- [PROBLEM DESCRIPTION]: Rewrite the material from the line with "access (136, 776)" to the line with "support (479, 731)", swapping "Guide" for "Manual" and leaving everything else unchanged.

Pointing data for screenshots

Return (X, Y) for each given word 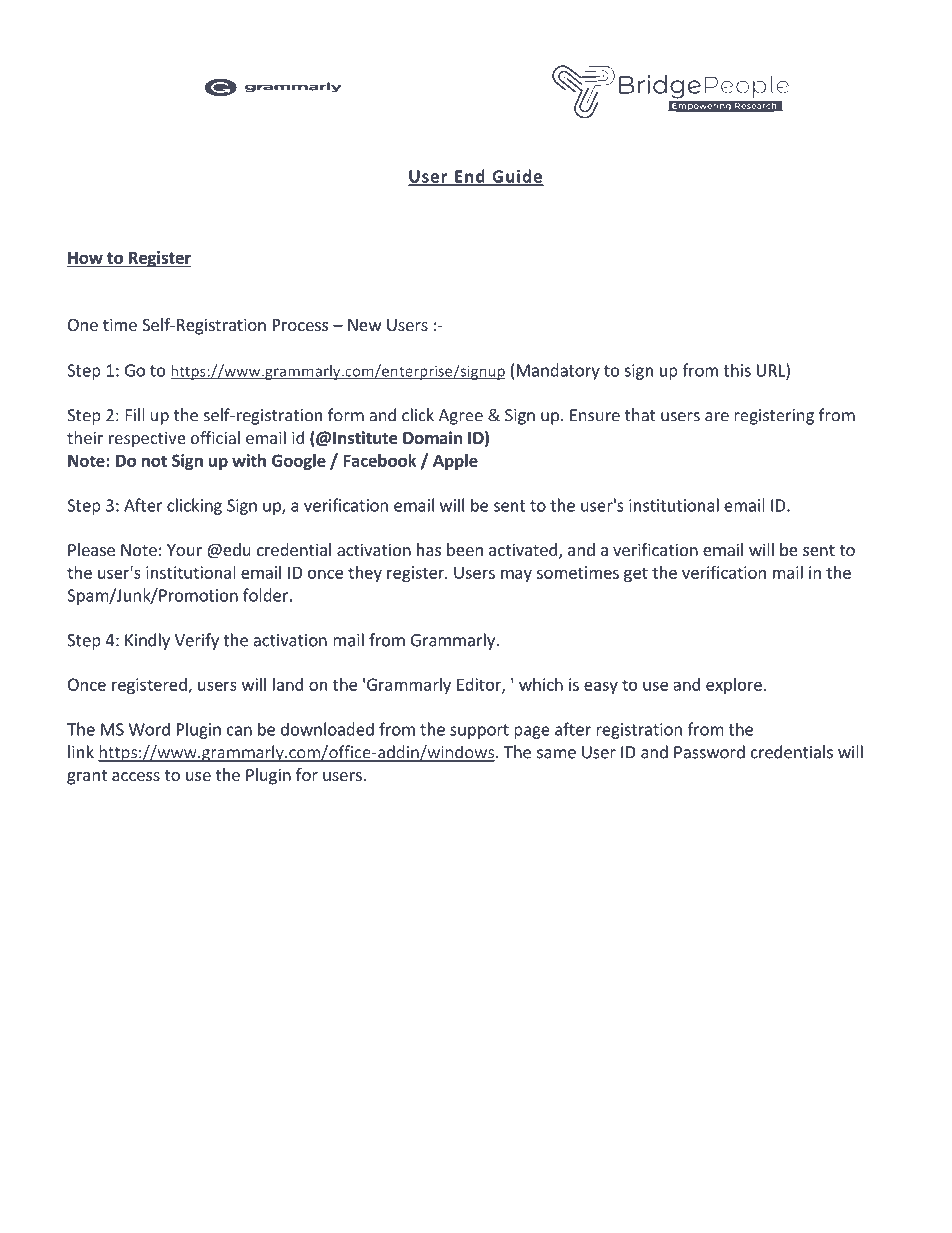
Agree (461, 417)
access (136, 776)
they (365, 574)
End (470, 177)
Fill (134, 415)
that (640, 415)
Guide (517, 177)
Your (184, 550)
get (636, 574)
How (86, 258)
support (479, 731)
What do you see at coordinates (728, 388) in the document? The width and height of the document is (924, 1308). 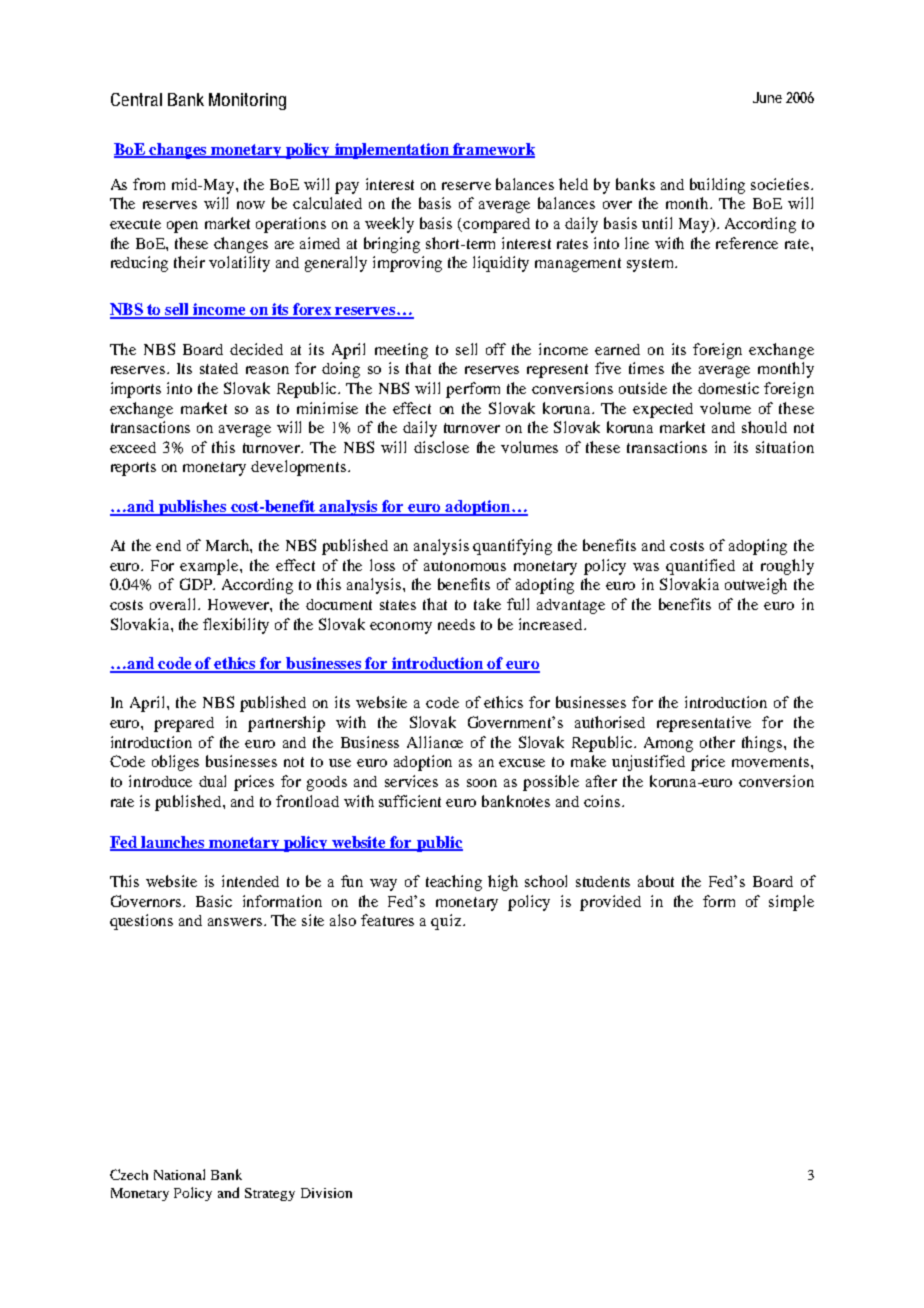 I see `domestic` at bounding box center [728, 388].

- [ANSWER BELOW]:
access (136, 776)
they (365, 574)
End (470, 177)
Fill (134, 415)
that (640, 415)
Manual (517, 177)
Your (184, 550)
get (636, 574)
How (86, 258)
support (479, 731)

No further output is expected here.